Her ne kadar pratikte bu uygulama devam etse de, özellikle kırsal ve bucak okullarında. Öğrenci kulaklarından veya saçlarından sürüklenebilir, parmaklara cetvelle vurulabilir veya bir köşeye konulabilir. Ve spor salonlarında, özel bir kanal dergisinde okul çocuklarının yanlışlarına girmeye başladılar. Suçluluk davranışın değerlendirilmesine yansıdı ve en ağır ceza şekli bir eğitim kurumundan kovulmaktı: ya geçici olarak aforoz ya da başka bir yerde eğitime devam etme hakkı ya da "bir kurt bileti ile" - eğitime devam etme hakkı olmadan herhangi bir yer. Konstantin Paustovsky, "Uzak Yıllar" hikayesinde böyle bir durumu anlattı:

Sadece bir lise öğrencisinin kurt cezasıyla okuldan atıldığını gördüm. Bu, zaten birinci sınıftayken oldu. Yeşil yüzlü kaba bir adam olan Almanca öğretmeni Yagorsky'ye tokat attığı söylendi. Yagorsky tüm sınıfın önünde ona aptal dedi. Lise öğrencisi Yagorsky'den özür dilemesini istedi. Yagorsky reddetti. Sonra okul çocuğu ona vurdu. Bunun için bir "kurt bileti" ile kovuldu.

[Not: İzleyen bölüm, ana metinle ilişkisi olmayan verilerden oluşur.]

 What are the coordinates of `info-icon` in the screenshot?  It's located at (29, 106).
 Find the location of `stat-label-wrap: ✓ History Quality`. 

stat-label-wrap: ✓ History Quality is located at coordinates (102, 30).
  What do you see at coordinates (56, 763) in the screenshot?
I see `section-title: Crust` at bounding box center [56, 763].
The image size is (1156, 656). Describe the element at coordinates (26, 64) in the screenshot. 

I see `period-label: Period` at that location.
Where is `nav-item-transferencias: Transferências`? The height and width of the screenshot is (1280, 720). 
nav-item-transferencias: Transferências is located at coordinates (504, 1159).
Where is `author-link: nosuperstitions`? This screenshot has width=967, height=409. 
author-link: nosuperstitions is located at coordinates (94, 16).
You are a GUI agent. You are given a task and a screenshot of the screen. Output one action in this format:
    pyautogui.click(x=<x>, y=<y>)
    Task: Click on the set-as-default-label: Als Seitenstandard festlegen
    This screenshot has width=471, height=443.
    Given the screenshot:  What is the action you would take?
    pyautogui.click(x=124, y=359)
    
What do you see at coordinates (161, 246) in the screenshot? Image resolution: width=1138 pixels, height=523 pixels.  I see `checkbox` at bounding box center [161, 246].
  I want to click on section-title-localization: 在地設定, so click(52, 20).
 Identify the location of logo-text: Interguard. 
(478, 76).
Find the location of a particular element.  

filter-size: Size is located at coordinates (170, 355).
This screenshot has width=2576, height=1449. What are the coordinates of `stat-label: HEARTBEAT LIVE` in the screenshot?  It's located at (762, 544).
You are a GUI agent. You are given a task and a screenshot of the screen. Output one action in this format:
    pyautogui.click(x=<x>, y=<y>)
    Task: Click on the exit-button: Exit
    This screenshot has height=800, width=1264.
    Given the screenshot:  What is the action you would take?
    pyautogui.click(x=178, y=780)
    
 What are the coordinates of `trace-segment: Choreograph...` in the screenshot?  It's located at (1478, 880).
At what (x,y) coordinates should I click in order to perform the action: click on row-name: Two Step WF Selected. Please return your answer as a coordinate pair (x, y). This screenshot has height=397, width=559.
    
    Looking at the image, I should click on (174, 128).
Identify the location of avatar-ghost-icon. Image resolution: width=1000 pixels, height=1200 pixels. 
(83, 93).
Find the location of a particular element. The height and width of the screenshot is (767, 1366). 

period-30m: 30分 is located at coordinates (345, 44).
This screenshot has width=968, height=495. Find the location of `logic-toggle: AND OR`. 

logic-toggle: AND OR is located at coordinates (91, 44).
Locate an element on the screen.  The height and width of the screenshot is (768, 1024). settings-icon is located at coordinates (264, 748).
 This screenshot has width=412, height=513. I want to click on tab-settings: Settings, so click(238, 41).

Okuldan atıldıktan sonraki gün okul çocuğu spor salonuna geldi. Gardiyanların hiçbiri onu durdurmaya cesaret edemedi. Sınıfın kapısını açtı, cebinden bir Browning (tabancanın adı. - Ed.) çıkardı ve Yagorsky'ye doğrulttu.

Yagorsky masadan fırladı ve kendini bir dergiyle örterek, spor salonu öğrencilerinin arkasına saklanmaya çalışarak sıraların arasına koştu. "Ödlek!" - bağırdı okul çocuğu, döndü, merdivenlerin inişine çıktı ve kendini kalbinden vurdu.

Sonunda, 1917 Ekim Devrimi'nden sonra bedensel ceza kaldırıldı. Sovyet hükümeti, ebeveynlere ve çocuklara yeni yetiştirme geleneklerini öğretti. Propaganda sloganları popüler hale geldi: “Çocuğa vurmayın - bu onun gelişimini geciktirir ve karakterini bozar”, “Okul çocukların arkadaşıdır”, “Ailedeki çocukları dövün ve cezalandırın”, “Vurmayın veya cezalandırmayın çocuklar, onları öncü kadroya götür”, “Adamları azarlamak ve dövmek yerine, onlara bir kitap satın almak daha iyidir”ve diğerleri.